Personal information
- Full name: Walter Greive
- Born: 10 February 1891 Selkirk, Selkirkshire, Scotland
- Died: 1 April 1917 (aged 26) Arras, Pas-de-Calais, France
- Batting: Right-handed
- Bowling: Right-arm medium
- Relations: John Greive (brother) William Greive (brother)

Domestic team information
- 1912–1914: Scotland

Career statistics
| Competition | First-class |
| Matches | 2 |
| Runs scored | 25 |
| Batting average | 6.25 |
| 100s/50s | –/– |
| Top score | 18 |
| Balls bowled | 90 |
| Wickets | 0 |
| Bowling average | – |
| 5 wickets in innings | – |
| 10 wickets in match | – |
| Best bowling | – |
| Catches/stumpings | –/– |
- Source: Cricinfo, 27 March 2021

= Walter Greive =

Scottish cricketer and British Army soldier

Walter Greive (10 February 1891 – 1 April 1917) was a Scottish first-class cricketer and British Army soldier.

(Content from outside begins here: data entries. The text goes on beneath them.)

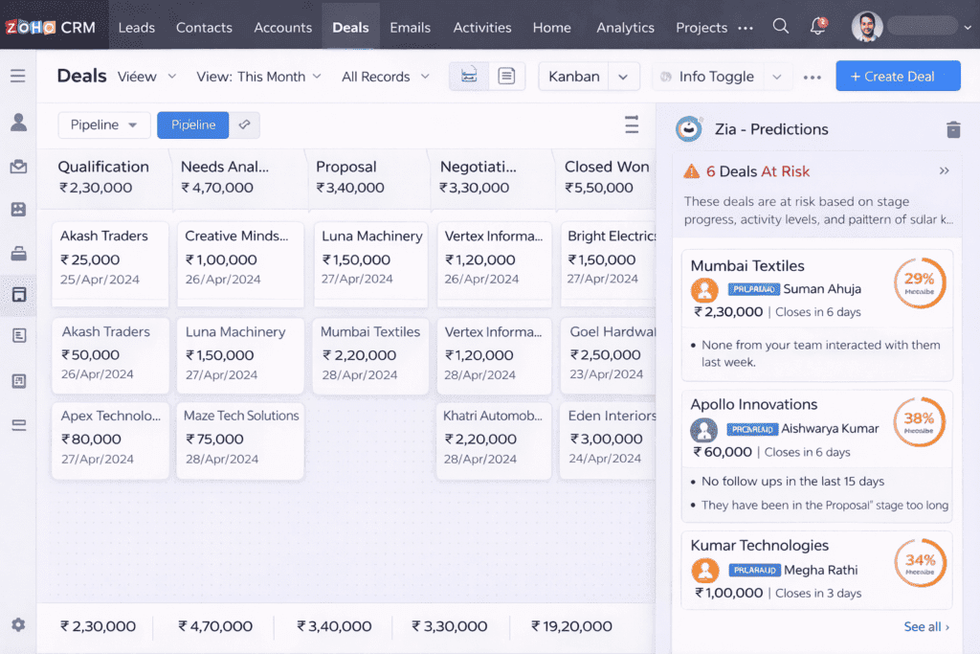Viewport: 980px width, 654px height.
Task: Click the trash icon in Zia Predictions panel
Action: click(x=953, y=128)
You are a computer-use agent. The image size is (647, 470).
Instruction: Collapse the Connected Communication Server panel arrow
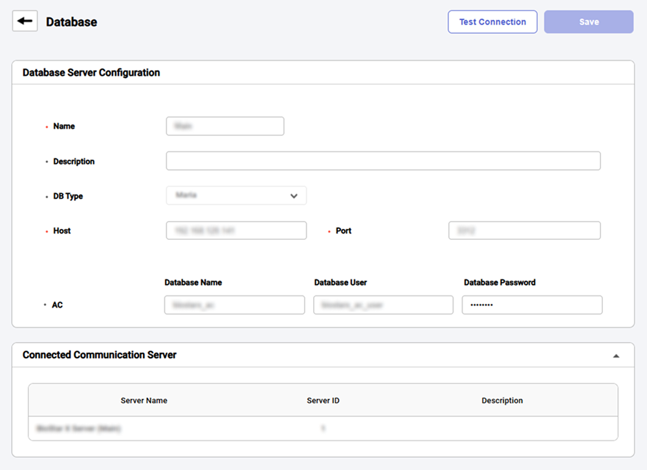(616, 356)
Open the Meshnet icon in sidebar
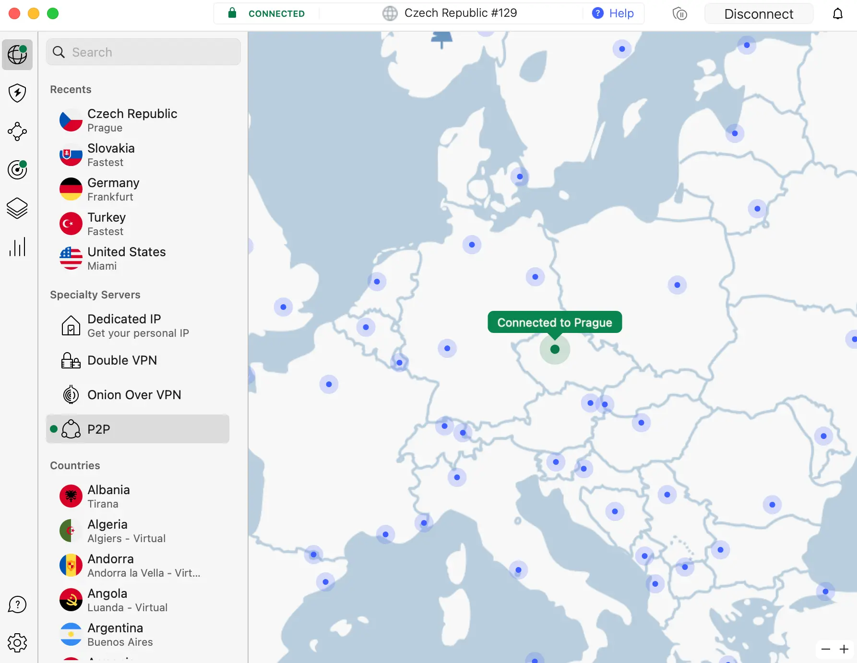Image resolution: width=857 pixels, height=663 pixels. click(x=17, y=131)
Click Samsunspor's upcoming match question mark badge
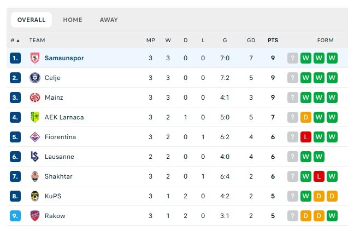 (x=293, y=58)
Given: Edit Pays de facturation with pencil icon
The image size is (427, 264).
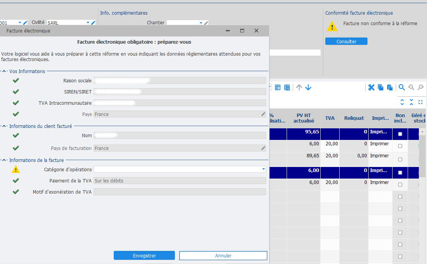Looking at the screenshot, I should [x=263, y=148].
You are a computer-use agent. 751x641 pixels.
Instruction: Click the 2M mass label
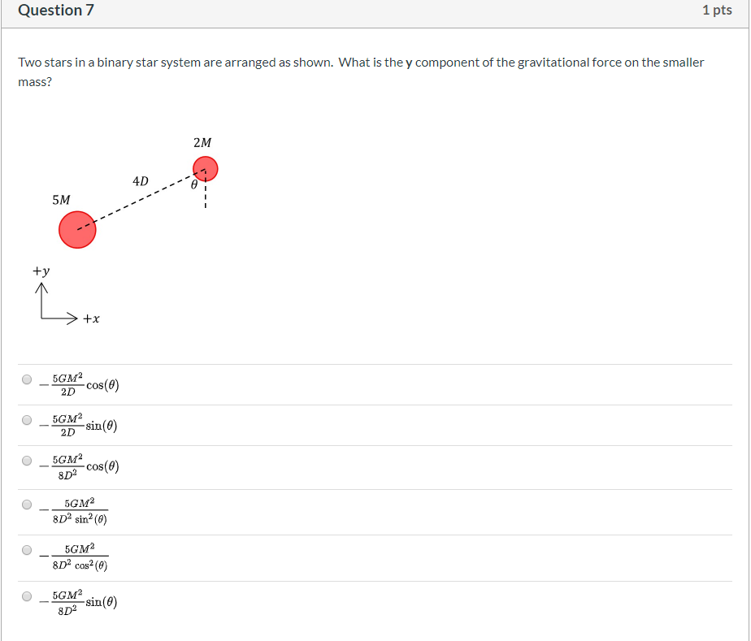tap(203, 141)
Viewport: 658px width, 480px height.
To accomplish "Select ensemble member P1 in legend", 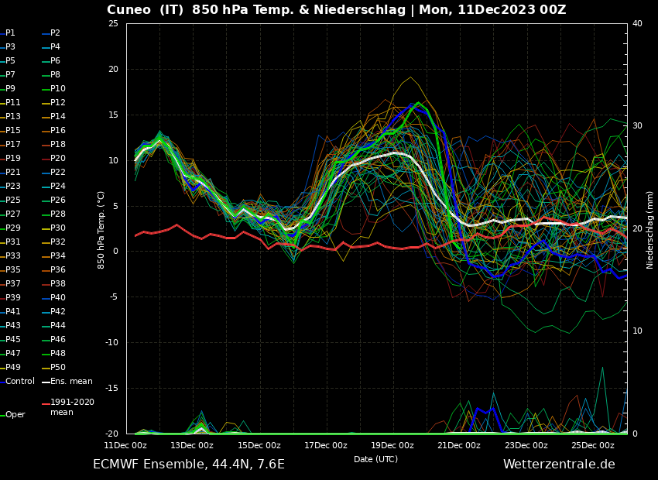I will pos(10,33).
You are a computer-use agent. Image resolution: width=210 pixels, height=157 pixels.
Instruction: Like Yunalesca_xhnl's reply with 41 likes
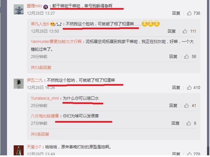(186, 105)
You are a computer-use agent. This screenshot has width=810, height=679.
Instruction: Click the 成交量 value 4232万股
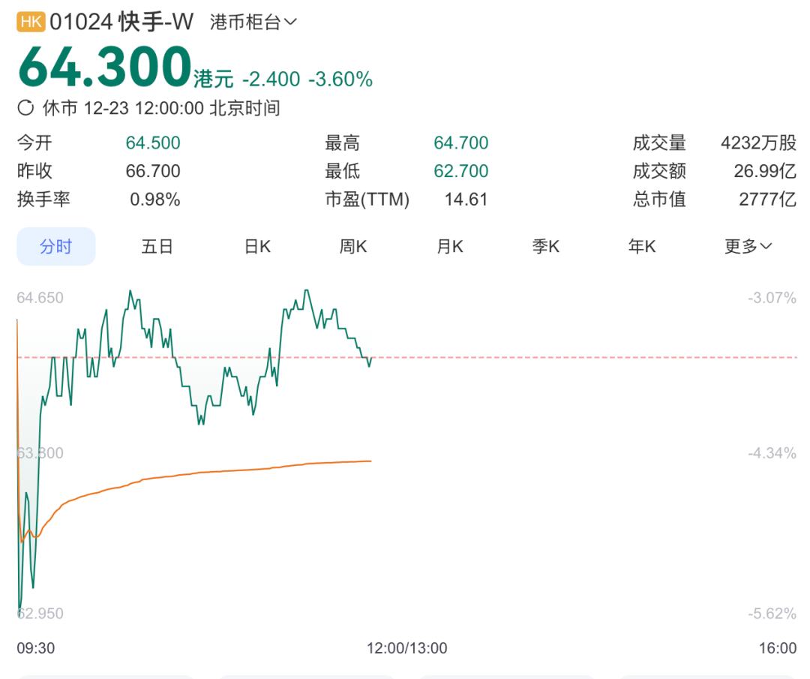click(x=758, y=143)
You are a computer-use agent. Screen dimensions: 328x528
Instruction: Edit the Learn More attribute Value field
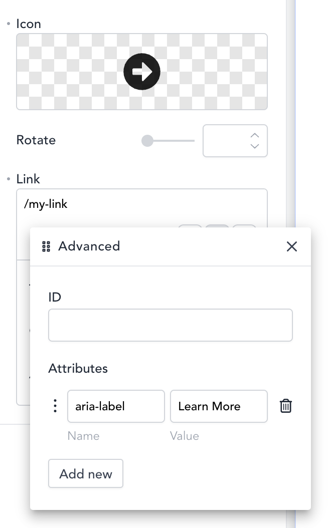(219, 406)

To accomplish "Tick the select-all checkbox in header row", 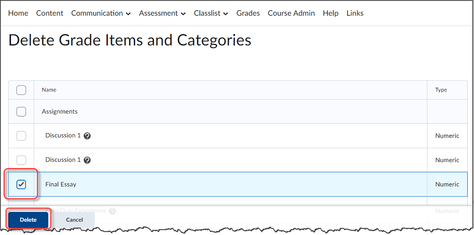I will click(x=21, y=90).
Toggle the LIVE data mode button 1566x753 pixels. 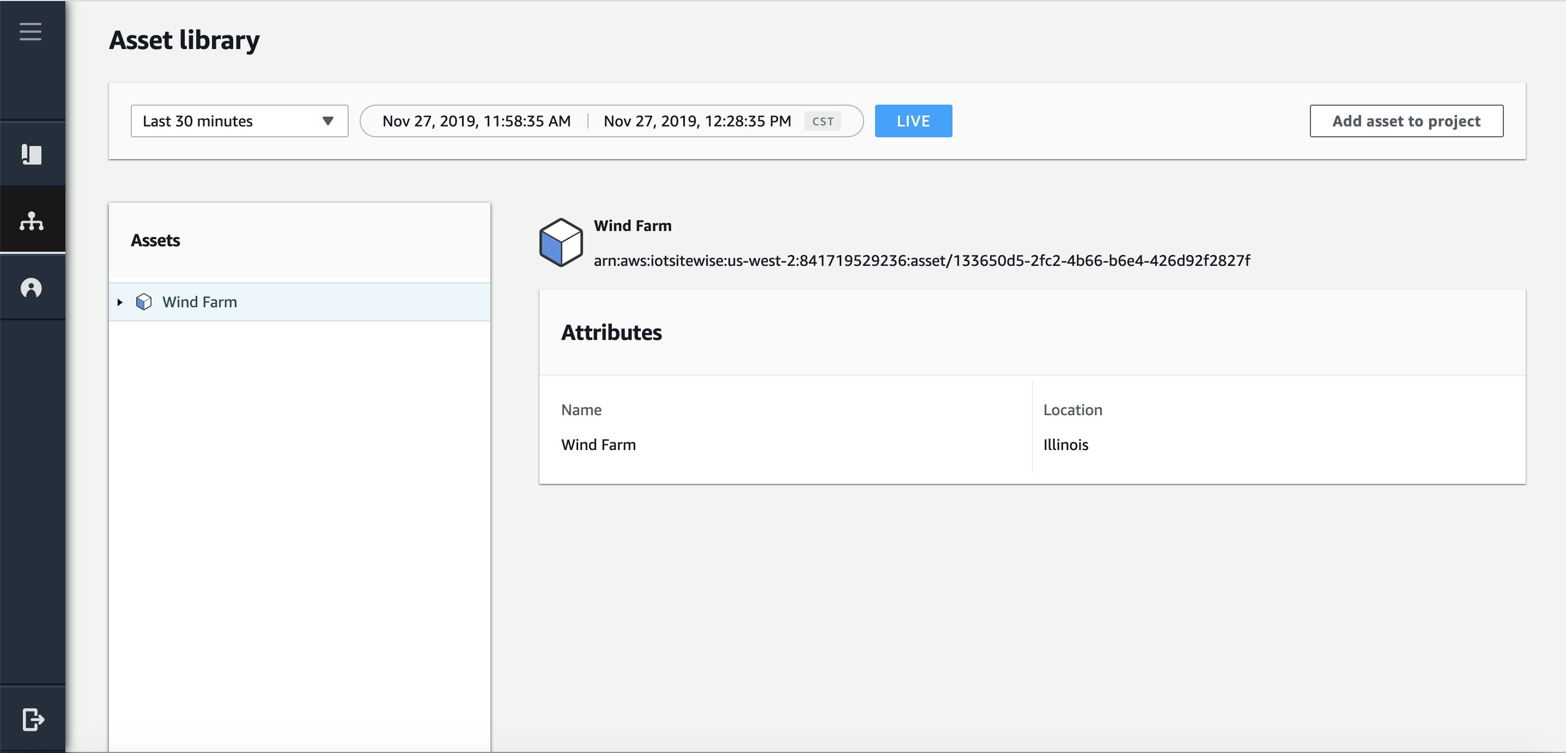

Greive was born at Selkirk in February 1891 to James Greive, a farmer. He was educated at Selkirk High School, where he played for the cricket XI. He was well known in club cricket in the Scottish Borders region, playing for Selkirk Cricket Club. He was described as "a batsman of great ability and force, and a good change bowler". Following success at club level, Greive was selected to play first-class cricket for Scotland against the touring Australians at Edinburgh in 1912, He batted twice in the match and was dismissed for scores of 18 and 6 by Roy Minnett and Gerry Hazlitt respectively. He made a second first-class appearance in 1914, against Ireland at Dublin. In this match he made scores of 1 and 0, being dismissed in both innings' by Budge Meldon. Prior to the First World War, he was associated with his father in managing the family farm.

Greive served in the First World War as a private in the 17th Battalion Highland Light Infantry. He was killed in action near Arras on 1 April 1917, days prior to the Battle of Arras. Both of his brothers, John and William, played first-class cricket; William was killed in action in 1916, while John survived the war and later became president of the Scottish Cricket Union.